Army Men: Sarge's War is a 2004 third-person shooter video game developed by Tactical Development and published by Global Star Software for Microsoft Windows, Xbox, PlayStation 2 and GameCube. It was initially developed by series creator The 3DO Company but after that company's bankruptcy was purchased and completed by Global Star Software. Sarge's War is a third installment in Sarge's Heroes subseries. The game is more mature and darker than earlier games in the series. Sarge makes no comical moves, holes are blown into soldiers, and the weapons are also made of metal.

==Plot==
The game begins with an attack on Greentown by the Tan Army and Sarge battling through the war-torn city to save it. After the battle, Sarge is informed by Colonel Grimm that General Plastro and the Tan Army has surrendered and that there will be a peace ceremony later that night, but that a rogue Tan division - Operation "Vengeance" - led by Lord Malice has stolen some infantry molds and can now build an army. Sarge's mission is to find and capture Malice, recover the stolen molds, and locate a missing recon squad that hadn't returned from their mission.

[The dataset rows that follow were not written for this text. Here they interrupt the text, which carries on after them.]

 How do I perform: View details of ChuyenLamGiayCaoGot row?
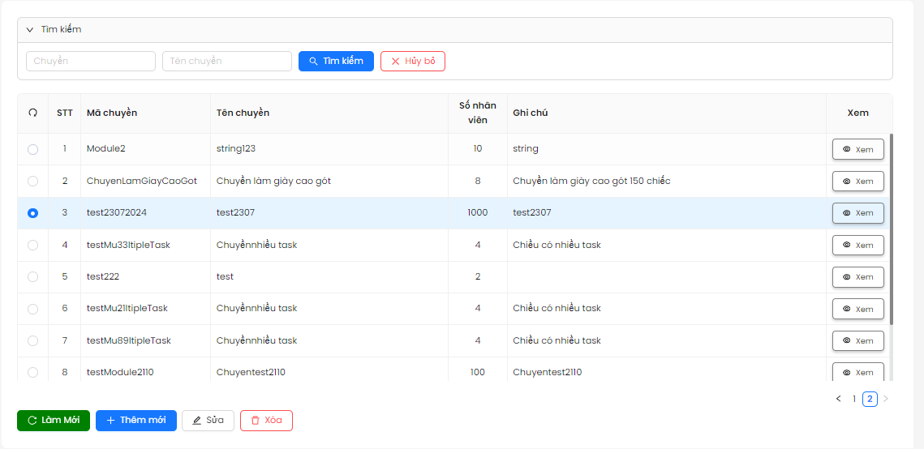tap(857, 182)
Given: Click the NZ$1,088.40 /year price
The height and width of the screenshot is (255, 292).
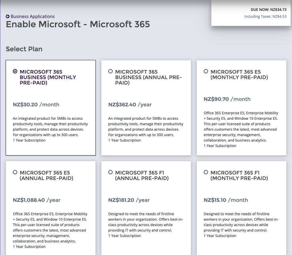Looking at the screenshot, I should coord(37,200).
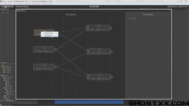Click output connector of middle Float node
Screen dimensions: 189x106
(55, 49)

Sarge arrives in the area (a beach) and battles his way to the Tan portal. There, he discovers plans indicating that Malice is planning to detonate a bomb at the peace ceremony. Malice contacts Sarge on his radio, revealing the bomb is hidden in the peace statue. Sarge charges through the portal to stop the ceremony, but he is too late - as the bomb goes off, Greentown is destroyed and Plastro, Colonel Grimm, the Heroes, Vikki and the Green and Tan armies are all killed in the explosion. Enraged at the death of his squad, Sarge then sets out to kill Malice and avenge the Heroes.

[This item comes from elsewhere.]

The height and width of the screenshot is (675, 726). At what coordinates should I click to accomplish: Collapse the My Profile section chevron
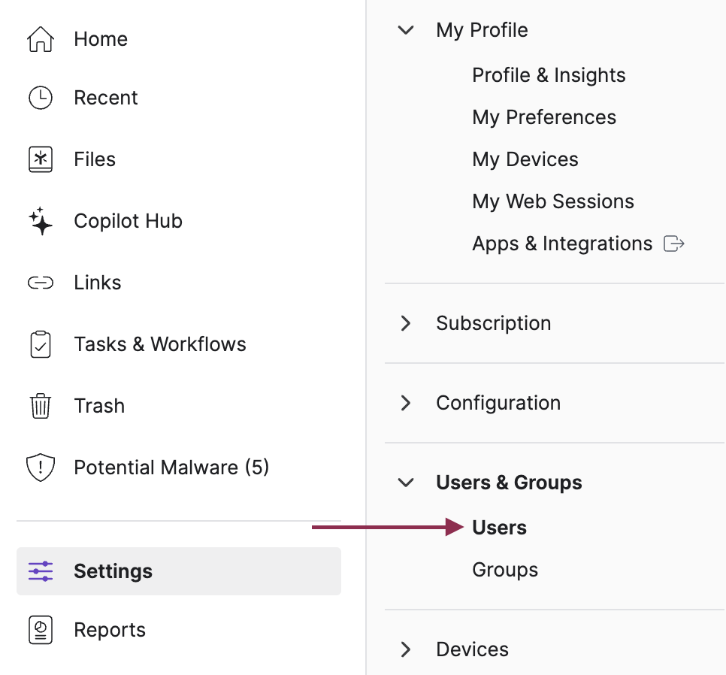tap(406, 30)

He battles his way through the remains of Greentown to another Tan portal. Upon proceeding through the portal, he finds himself in Malice's artillery base. Sarge destroys all the artillery and discovers a plastic well mine that Malice is using to build his army. Sarge floods the mine, rendering it useless. He then travels across the desert to Malice's castle. Malice is using the castle as a communication center for his air and ground forces, as well as a prison base for some of the Green army's finest men. Sarge penetrates the castle's defenses, frees the prisoners and destroys the communications tower. Discovering a passage from the castle to a kitchen in the Real World, Sarge flashes back to a time when he was in a similar kitchen, in a squad led by Major Gooding. During an exfiltration mission, Gooding and his squad were ambushed by Tan forces. During the ambush, Sarge called in an air strike and found Gooding's arm near the sink, leading him to the conclusion that Gooding was dead (unknown to Sarge, Gooding was in the sink, trying to call for help). As Sarge takes off in the helicopter, the flashback ends, and Sarge moves forth.

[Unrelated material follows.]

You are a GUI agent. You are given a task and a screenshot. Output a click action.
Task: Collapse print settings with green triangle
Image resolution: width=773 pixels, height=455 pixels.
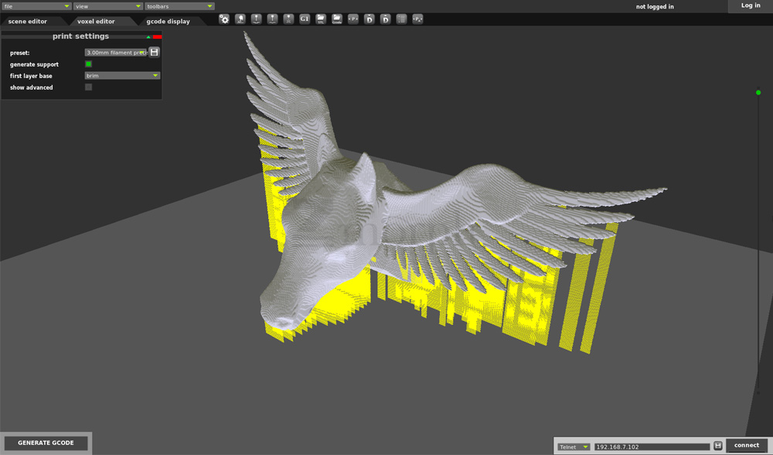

At the end of the game, Sarge finally reaches Lord Malice's headquarters, where he battles Malice himself. After defeating and fatally wounding Malice, Sarge asks him why he killed the Greens and Tans in Greentown. Malice chastises Sarge for not remembering. Sarge removes Malice's face mask and discovers that he was actually Major Gooding, who was accidentally left for dead all those years ago. Malice tells Sarge that after the helicopter took off with Sarge, the Tan eventually found him and changed him into the Lord Malice he is now. As he dies, Malice reveals to Sarge that since that day, he dreamt of making him suffer the way he did. At the end of the scene, Sarge is seen walking out, saying that war makes ultimately no sense.

The closing animation reveals storage tubes inscribed with the names of the deceased soldiers from Sarge's squad, killed in the Greentown attack, this indicates that Sarge's team members killed by Malice were actually clones and that the true ones are still alive somewhere in the plastic world.

==Reception==
Computer and Video Games gave the game a mixed review; improvements on previous games included a new lock on feature as well as the ability to blow off enemy limbs, but drawbacks included sub-par graphics, repetitive gameplay and poor enemy AI.